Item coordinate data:

- - -

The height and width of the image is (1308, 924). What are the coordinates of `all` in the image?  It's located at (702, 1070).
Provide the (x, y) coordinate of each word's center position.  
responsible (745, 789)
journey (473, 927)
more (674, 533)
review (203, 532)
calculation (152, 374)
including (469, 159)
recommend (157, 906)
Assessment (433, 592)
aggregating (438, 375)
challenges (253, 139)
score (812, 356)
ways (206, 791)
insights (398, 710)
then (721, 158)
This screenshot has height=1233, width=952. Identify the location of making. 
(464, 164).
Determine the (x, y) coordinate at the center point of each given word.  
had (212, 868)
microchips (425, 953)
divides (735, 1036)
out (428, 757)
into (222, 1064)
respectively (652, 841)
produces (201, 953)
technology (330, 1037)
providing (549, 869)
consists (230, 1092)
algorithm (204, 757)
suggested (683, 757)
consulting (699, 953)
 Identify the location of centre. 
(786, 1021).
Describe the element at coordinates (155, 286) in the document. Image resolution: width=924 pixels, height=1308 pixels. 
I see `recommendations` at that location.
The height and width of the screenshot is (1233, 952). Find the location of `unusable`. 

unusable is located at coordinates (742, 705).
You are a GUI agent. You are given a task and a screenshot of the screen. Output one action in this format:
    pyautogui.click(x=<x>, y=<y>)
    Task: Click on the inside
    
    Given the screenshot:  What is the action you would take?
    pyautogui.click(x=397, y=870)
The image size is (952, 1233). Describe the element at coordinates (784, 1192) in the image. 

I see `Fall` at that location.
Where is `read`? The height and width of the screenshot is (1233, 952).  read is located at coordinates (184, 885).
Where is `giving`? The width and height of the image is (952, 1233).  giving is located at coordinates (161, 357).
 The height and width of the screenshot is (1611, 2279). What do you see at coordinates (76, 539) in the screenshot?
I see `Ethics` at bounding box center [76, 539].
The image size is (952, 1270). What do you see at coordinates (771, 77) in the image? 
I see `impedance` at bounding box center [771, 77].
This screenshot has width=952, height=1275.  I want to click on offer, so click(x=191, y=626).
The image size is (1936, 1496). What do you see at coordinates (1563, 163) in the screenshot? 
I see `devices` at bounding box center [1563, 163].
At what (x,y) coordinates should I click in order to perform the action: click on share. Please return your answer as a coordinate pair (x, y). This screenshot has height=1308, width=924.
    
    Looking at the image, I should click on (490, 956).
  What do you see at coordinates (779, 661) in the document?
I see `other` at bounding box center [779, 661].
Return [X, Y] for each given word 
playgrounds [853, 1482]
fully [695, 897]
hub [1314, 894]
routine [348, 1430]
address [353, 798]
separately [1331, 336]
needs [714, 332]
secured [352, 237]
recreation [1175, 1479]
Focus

- - -

__Task brief__
Copy the lines in the records above, from the line with "into (222, 1064)" to the line with "This screenshot has width=952, height=1275.", keeping every character unchanged.

__Exercise solution__
into (222, 1064)
respectively (652, 841)
produces (201, 953)
technology (330, 1037)
providing (549, 869)
consists (230, 1092)
algorithm (204, 757)
suggested (683, 757)
consulting (699, 953)
 Identify the location of centre. 
(786, 1021).
Describe the element at coordinates (155, 286) in the document. Image resolution: width=924 pixels, height=1308 pixels. 
I see `recommendations` at that location.
The height and width of the screenshot is (1233, 952). Find the location of `unusable`. 

unusable is located at coordinates (742, 705).
You are a GUI agent. You are given a task and a screenshot of the screen. Output one action in this format:
    pyautogui.click(x=<x>, y=<y>)
    Task: Click on the inside
    
    Given the screenshot:  What is the action you would take?
    pyautogui.click(x=397, y=870)
The image size is (952, 1233). Describe the element at coordinates (784, 1192) in the image. 

I see `Fall` at that location.
Where is `read`? The height and width of the screenshot is (1233, 952).  read is located at coordinates (184, 885).
Where is `giving`? The width and height of the image is (952, 1233).  giving is located at coordinates (161, 357).
 The height and width of the screenshot is (1611, 2279). What do you see at coordinates (76, 539) in the screenshot?
I see `Ethics` at bounding box center [76, 539].
The image size is (952, 1270). What do you see at coordinates (771, 77) in the image? 
I see `impedance` at bounding box center [771, 77].
This screenshot has width=952, height=1275.  I want to click on offer, so click(x=191, y=626).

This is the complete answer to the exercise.